Nationalism and the International Labor Movement

The Idea of the Nation in Socialist and Anarchist Theory

By (author) Michael Forman

Paperback - £24.95

Publication date:

15 April 1998

Length of book:

224 pages

Publisher

Penn State University Press

ISBN-13: 9780271030142

The resurgence of nationalism accompanying the decline of Communism has been taken to indicate the failure of socialist theory to grasp the nature of this phenomenon. Against both those who argue that the radical tradition has ignored and underestimated nationalism and those who accuse it of economic reductionism, this careful analysis of the idea of the nation as it was developed in the work of the major thinkers of the international labor movement reveals evidence of how seriously they grappled with nationalism.

Each of the main sections of the book focuses on the most influential theorists of the international labor movement as it became organized and grew: Bakunin, Marx, and Engels and the concern of the First International (1864–1876) with class solidarity across political borders; Lenin, Luxemburg, and Bauer and the preoccupation of the Second International (1889-1914) with socialism in ethnically plural societies; Stalin and Gramsci in relation to the substitution by the Third International (1919–1943) of nation-building and national liberation for the old class project.

In the conclusion, the author examines the relationships among ethnic and civic nationality, national self-determination, republican institutions, and the process of globalization from the perspective of the post-Soviet era and in the light of social theory and Kant's ideas about cosmopolitan right.

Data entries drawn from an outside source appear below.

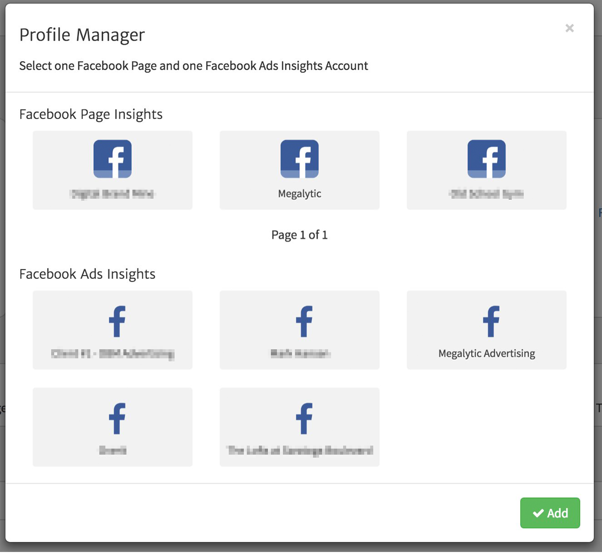Click the Facebook Page Insights section heading
The image size is (602, 553).
(x=91, y=114)
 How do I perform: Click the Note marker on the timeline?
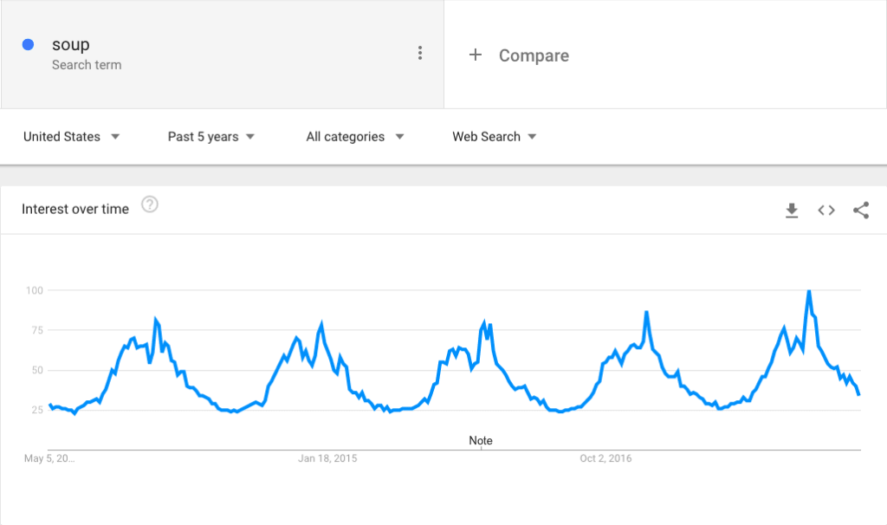coord(480,441)
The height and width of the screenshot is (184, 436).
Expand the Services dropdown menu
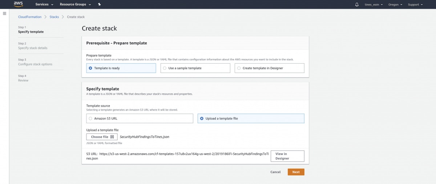(x=44, y=5)
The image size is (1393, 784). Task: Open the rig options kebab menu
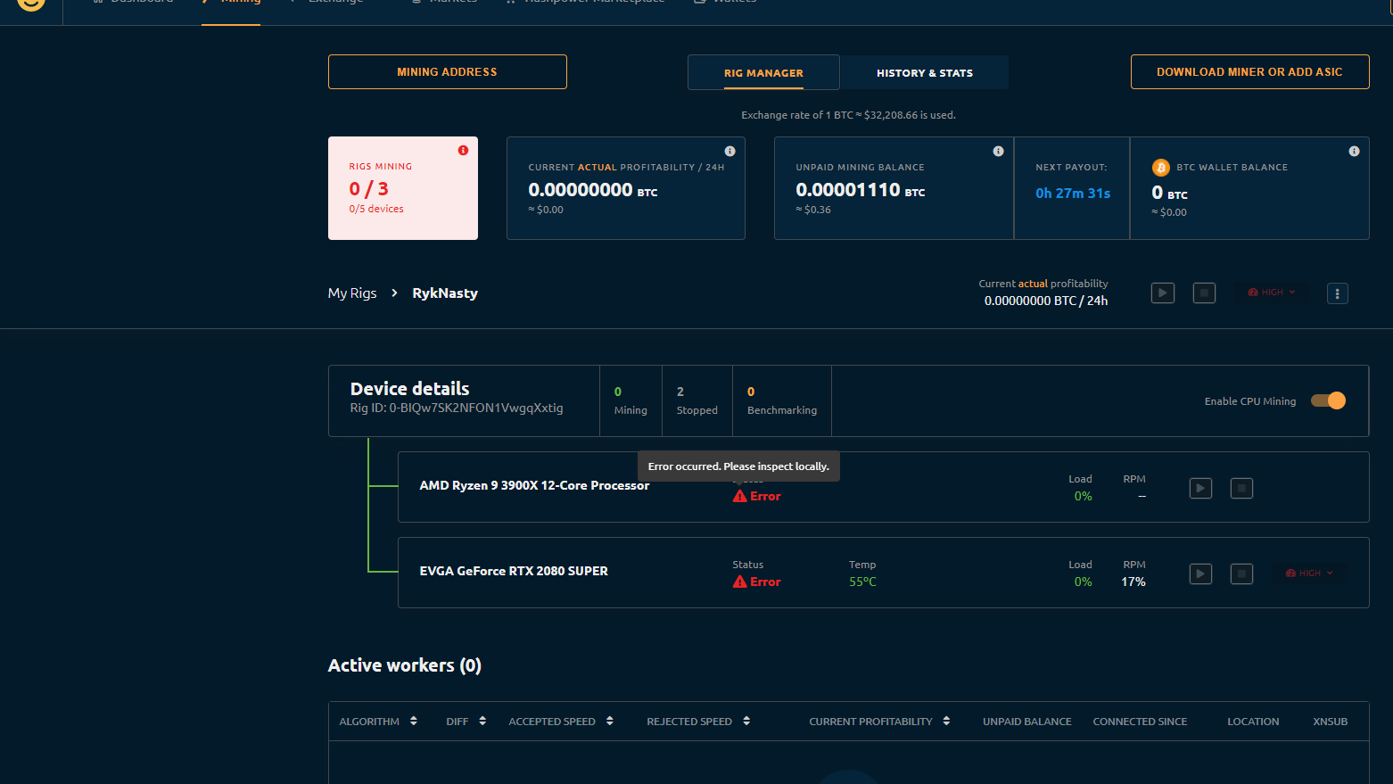1337,293
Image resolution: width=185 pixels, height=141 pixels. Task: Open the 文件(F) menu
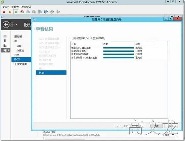pos(6,7)
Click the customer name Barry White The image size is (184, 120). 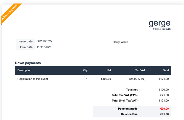pos(120,42)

“With the concept of ‘nation’ no longer self-evident in Western Europe, this historical study, which seeks to reconstruct and reexamine the concept of ‘nation' that emerged in the international labor movement in the second half of the nineteenth century and at the beginning of World War II, has contemporary significance. Aside from its scholarly merits, the author’s view that the cosmopolitan intent and internationalist vision that informed the international labor movement is worth re(dis)covering makes this work a significant contribution.”